Sestina Sonnet

The Sestina Sonnet is written in ten-syllable lines (usually iambic pentameter) and is structured with three stanzas; three quatrains(four-line stanzas) and a concluding couplet(a two-line stanza). The interesting thing about the Sestina Sonnet is that it actually doesn’t rhyme. It retains the Sestina qualities by repeating the end-words of lines throughout the piece.

The four words that end the lines of the first stanza, end the lines of the other two stanzas, in a different order each time. The last stanza, uses two of those words per line, with one in the middle and one at the end of the line.

Example poem

Tell Me of Your Anger in Whispers (Sestina Sonnet)

Don’t start a message with an angry word

for voice will carry tones that are not right

for saying what is needed to be heard.

An angry start can last until the night.

Daytime travails get pushed away at night

and ‘ere we sleep all problems should be heard.

Tell me I’ve goofed without an angry word.

We’ll fix it, regardless of who is right.

Experience shows that you’re usually right

unless you misunderstood deed or word.

A certain magic when we talk at night

yields solutions from voices that are heard.

You will be heard and things will work out right.

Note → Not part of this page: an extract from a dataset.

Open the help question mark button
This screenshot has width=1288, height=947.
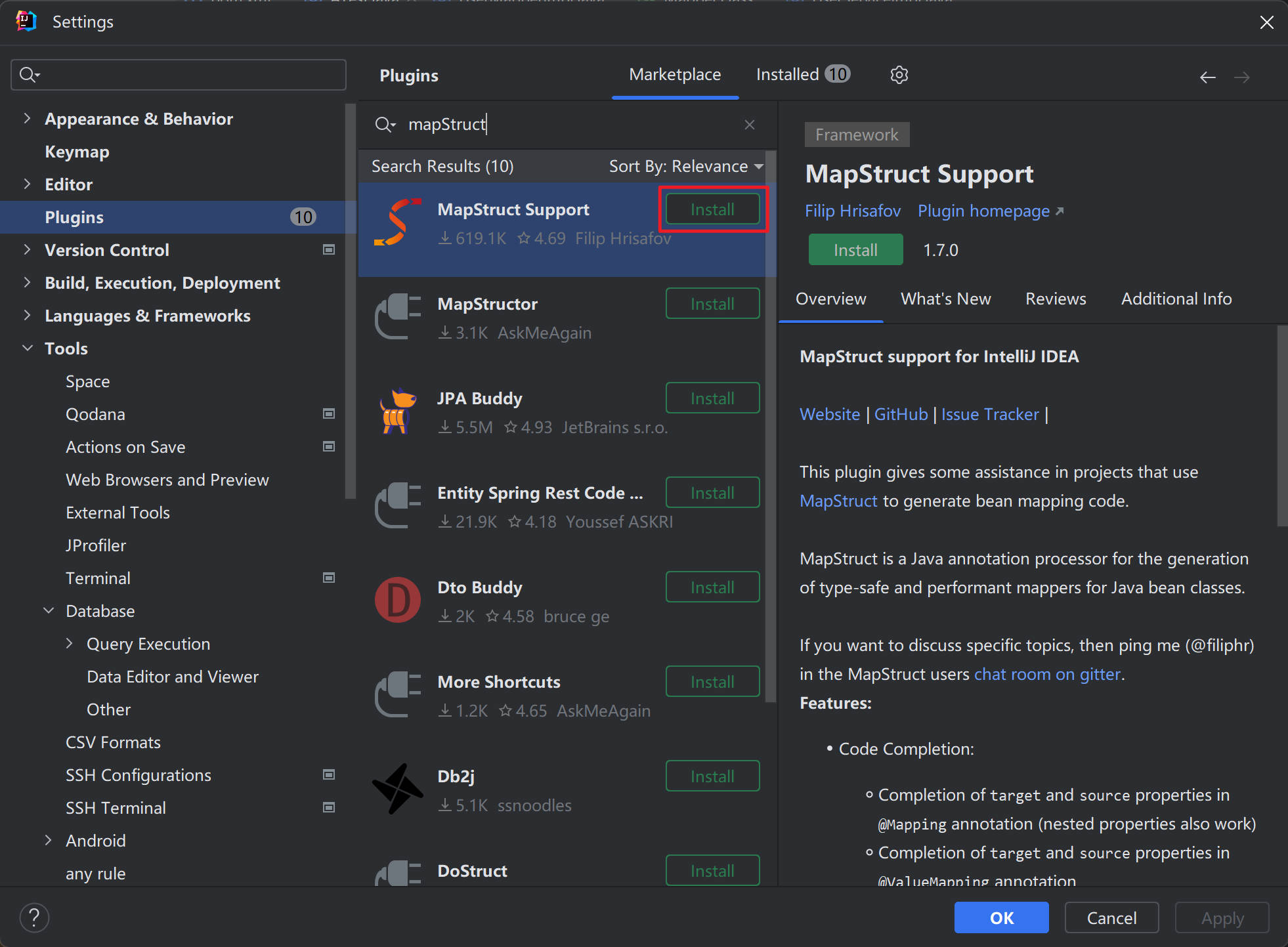pos(34,917)
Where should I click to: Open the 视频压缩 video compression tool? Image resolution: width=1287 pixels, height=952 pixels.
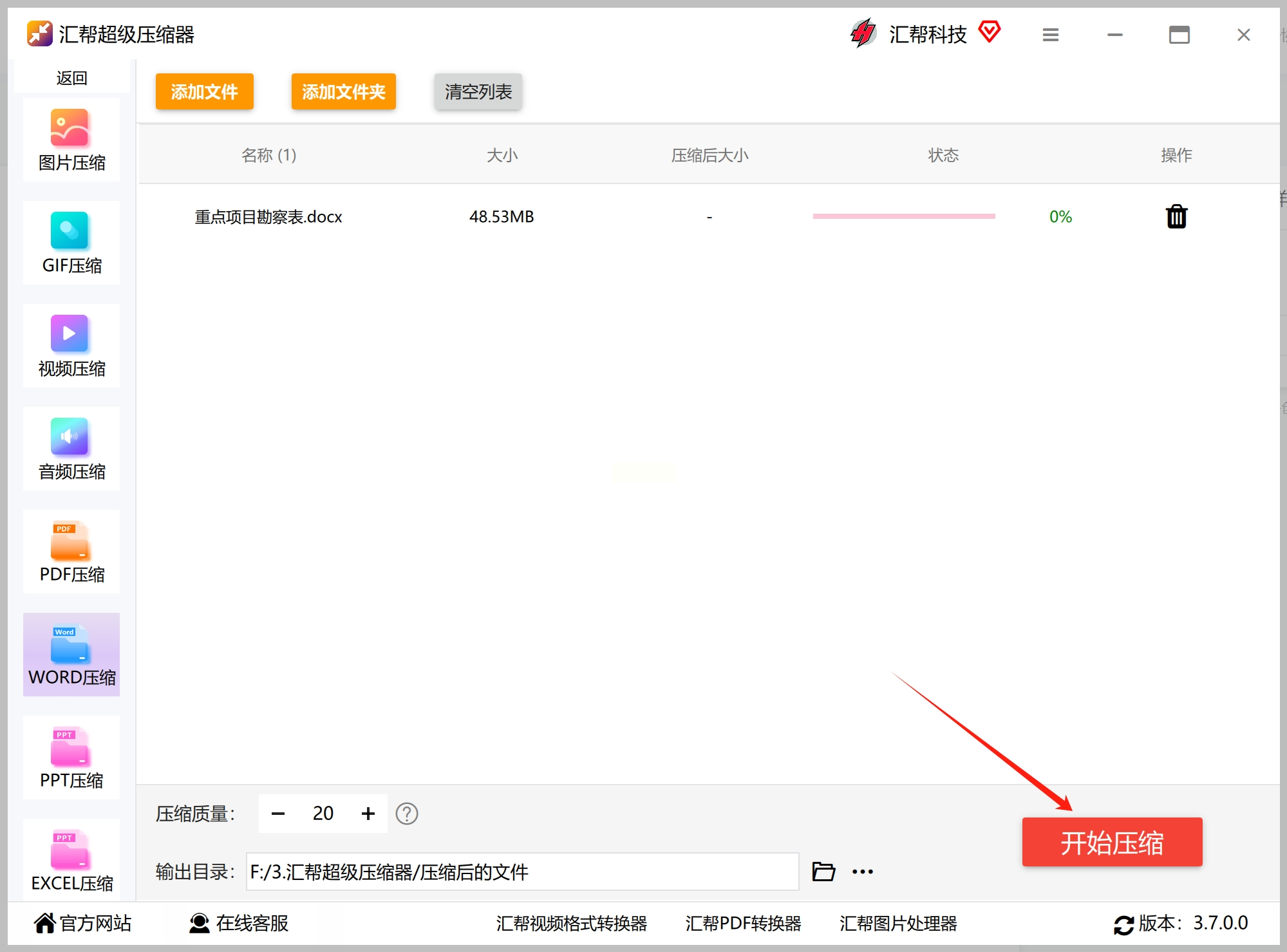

Tell me at night by way of whispered word.

© Lawrencealot – 2012

Visual Templates ( I have included one for Trochaic meter too)

Sestina Sonnet - Iambic

Sestina Sonnet - Trochaic

Elfmath Sonnet

This is a sonnet form invented by Jose Rizal M. Reyes of the Philippines.
Very Sestina-like.
The defining characteristic is that you must use repeating end words in the rhyme scheme of any existing sonnet.
It is stanzaic, consisting of three quatrains and a couplet
Or                                           two quatrains and two tercets
It is written in iambic pentameter.
It uses WORD refrains in every stanza.
 Example poem
To Write an Elfmath Sonnet
To write an Elfmath Sonnet poets know
that they will never have to search for rhymes.
A word will rhyme with itself, that we know;
repeating words (required), will give you rhymes.
This sonnet makes demands that we use words
To end a line, so that they may repeat
because by rule, they must! Repeating words-
the specs define just where they must repeat.
But since the author specified the choice
of options that now number only three
we can’t let complex rhyming be our choice.
We’ll rhyme seven, or two or four- not three.
Since every time we end with couplet rhyme
I’m glad that I enjoy said couplet rhyme.
© Lawrencealot – February 25, 2014
Visual Template
Note: I created the template and poem when I thought the word
Pattern Jose set forth were requirements.  They are not, they are
Only examples.  You may choose your own word pattern.